* **TEXTE CITÉ**:
D’inquiétants amalgames pour justifier l’interdiction de manifester ce samedi à Montpellier

Le Poing Publié le 14 mai 2020 à 21:04 (mis à jour le 14 mai 2020 à 21:38)
Dessin emprunté à la page Facebook de l'AG de lutte interpro de Rouen.

Au-delà de l’urgence sanitaire, le préfet de l’Hérault aligne des arguments purement policiers, qui justifieraient d’interdire tout nouveau rassemblement hebdomadaire des gilets jaunes.

Jacques Witkowski, préfet de l’Hérault, a rendu public deux arrêtés ce jeudi, portant interdiction de deux rassemblements prévus ce week-end à Montpellier. Passons rapidement sur le second, qui aurait été appelé dimanche après-midi, par trois organisations d’extrême-droite : la Ligue du Midi, Action française et Volontaires pour la France. La chose très mystérieuse est qu’il nous a été impossible d’en détecter la moindre trace en allant vérifier sur plusieurs sites internet et page Facebook de la fachosphère locale.

* **DONNÉES FOURNIES**:
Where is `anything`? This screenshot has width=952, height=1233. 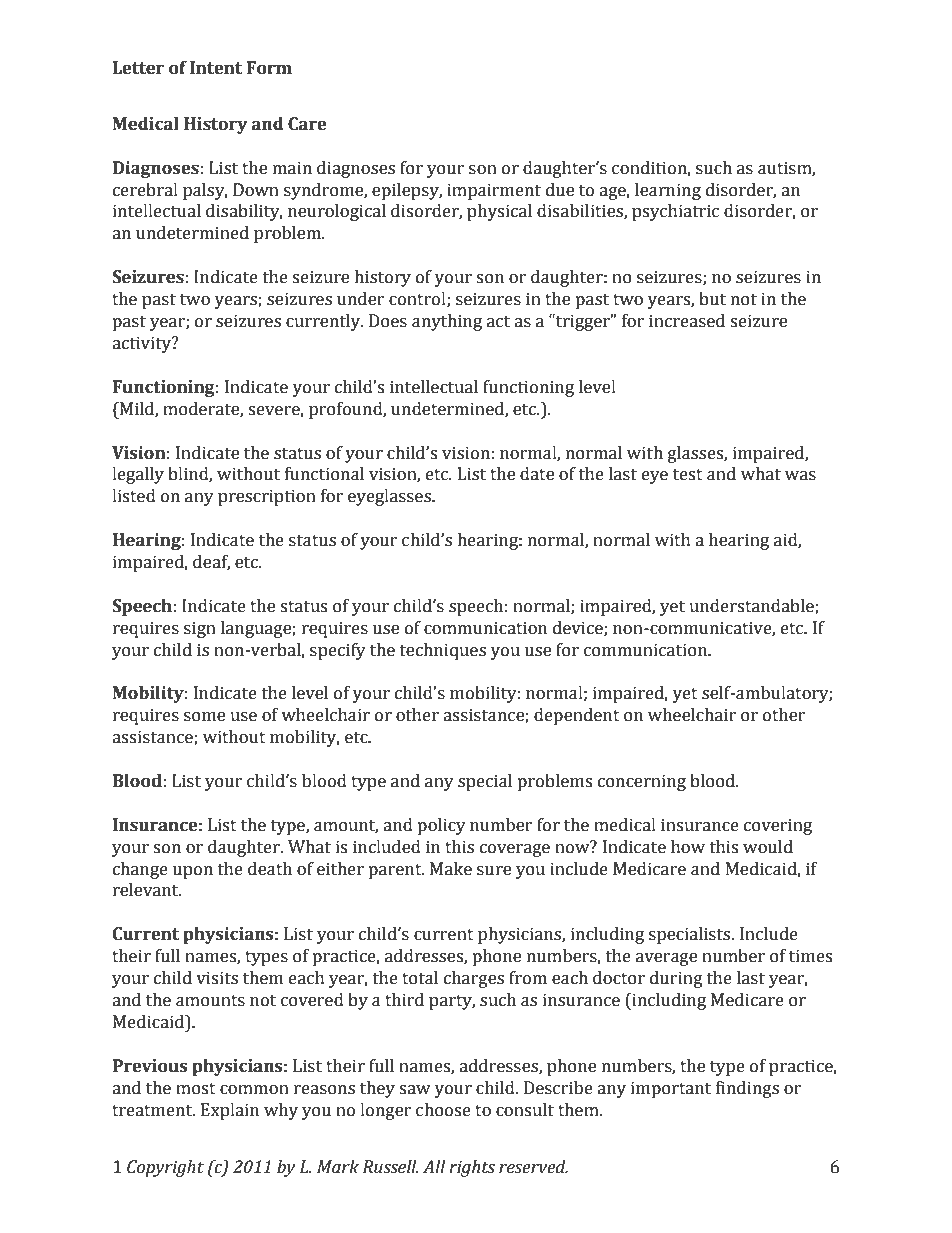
--
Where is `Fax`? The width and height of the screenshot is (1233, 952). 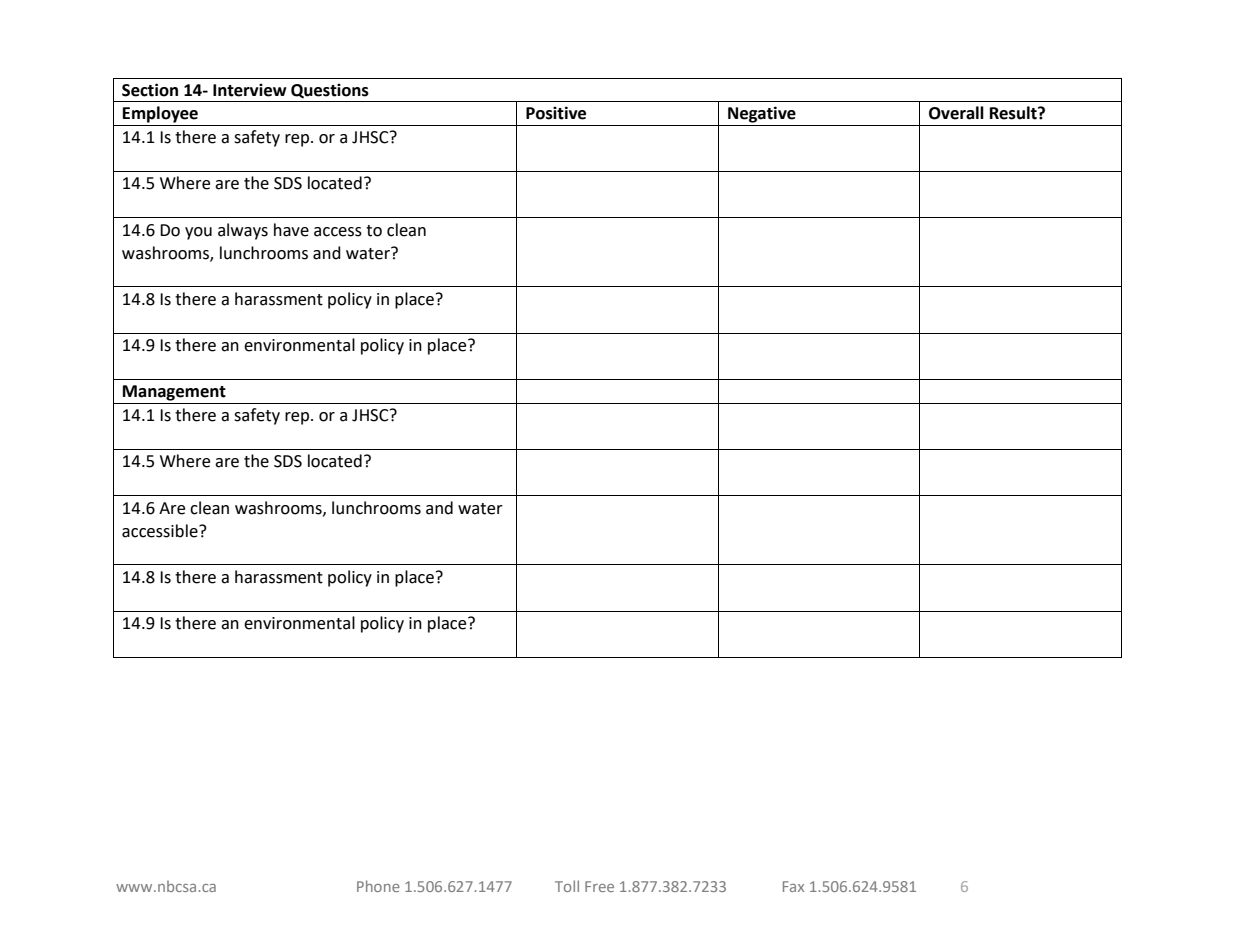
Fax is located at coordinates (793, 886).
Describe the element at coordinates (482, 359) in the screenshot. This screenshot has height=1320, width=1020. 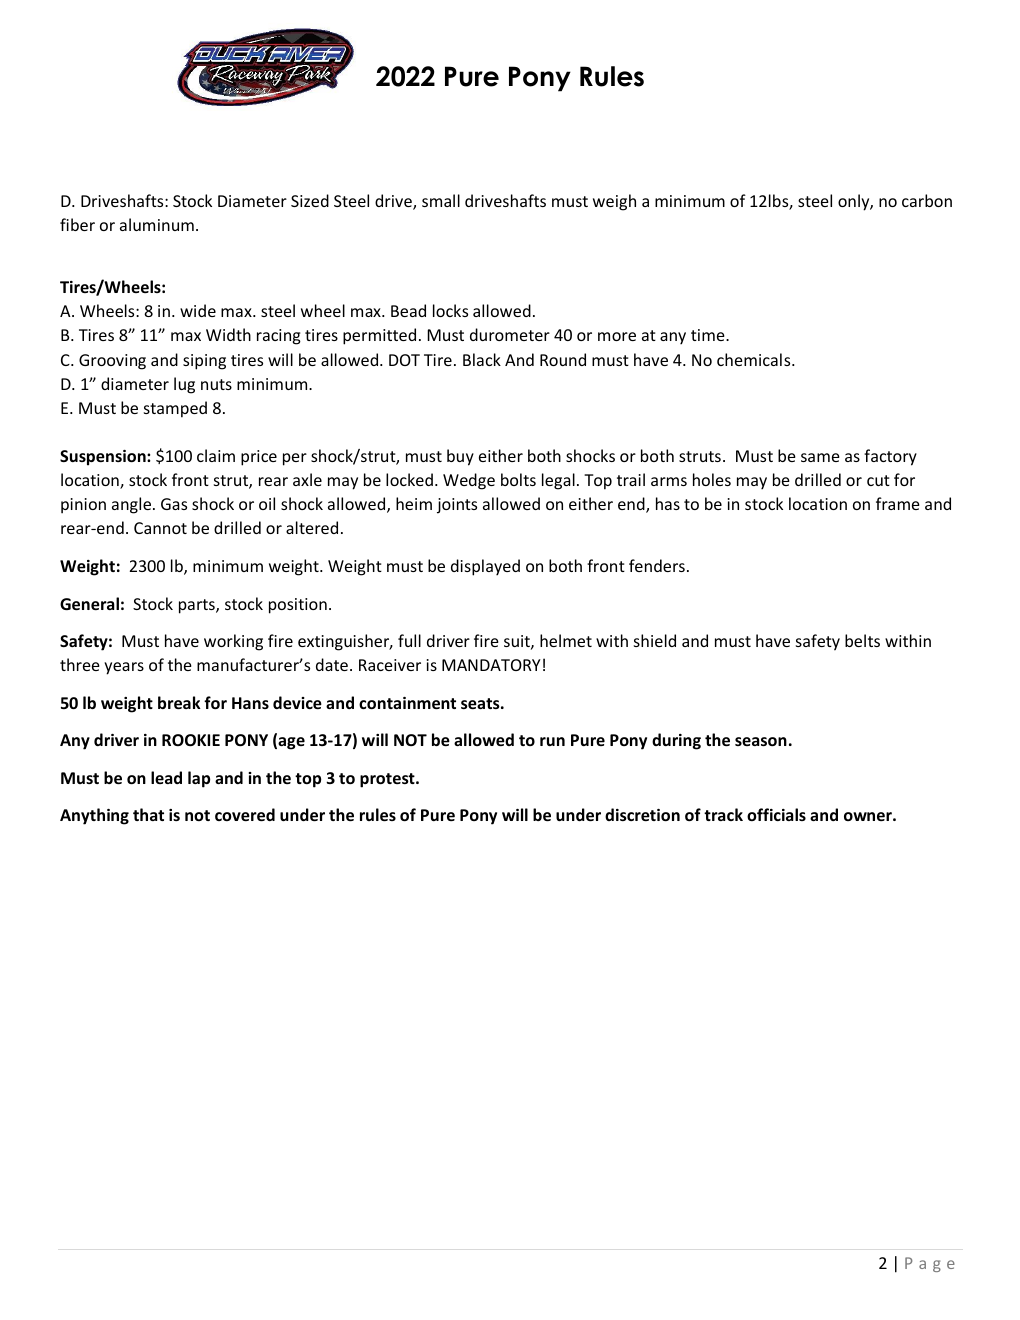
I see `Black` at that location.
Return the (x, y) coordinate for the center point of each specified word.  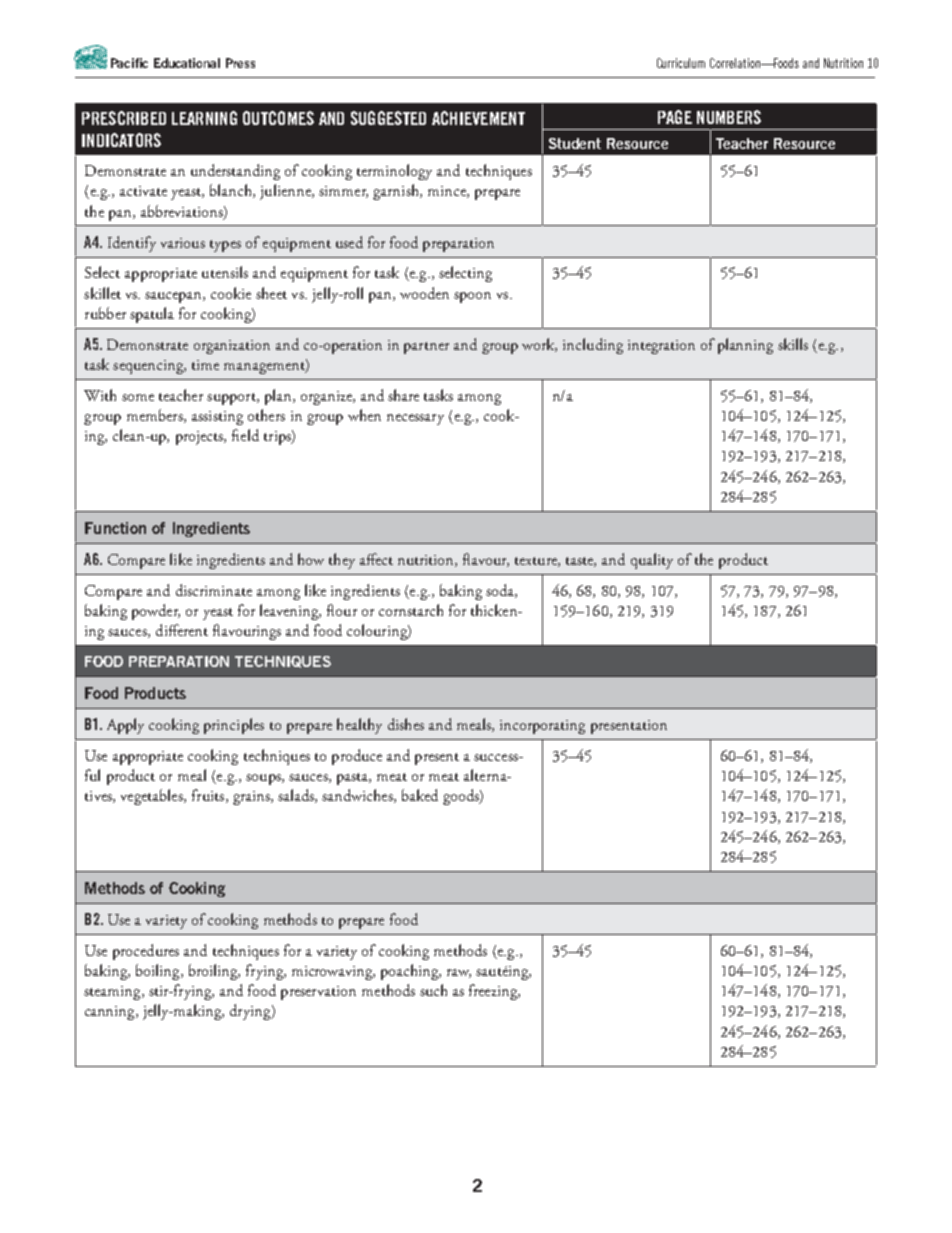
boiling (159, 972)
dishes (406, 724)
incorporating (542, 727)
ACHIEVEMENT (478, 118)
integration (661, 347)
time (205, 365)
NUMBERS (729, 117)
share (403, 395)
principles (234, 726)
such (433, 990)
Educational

* **CONSIGNE**:
Répondez à ces questions sur l'article consacré à l'interdiction de manifester à Montpellier :
1. À quelle date l'article a-t-il été publié ?
2. Qui est le préfet de l'Hérault ?
3. Quelles organisations auraient appelé au rassemblement du dimanche après-midi ?
Les items constituent un matériau distinct de l'article.

* **RÉPONSE**:
1. Le 14 mai 2020.
2. Jacques Witkowski.
3. La Ligue du Midi, Action française et Volontaires pour la France.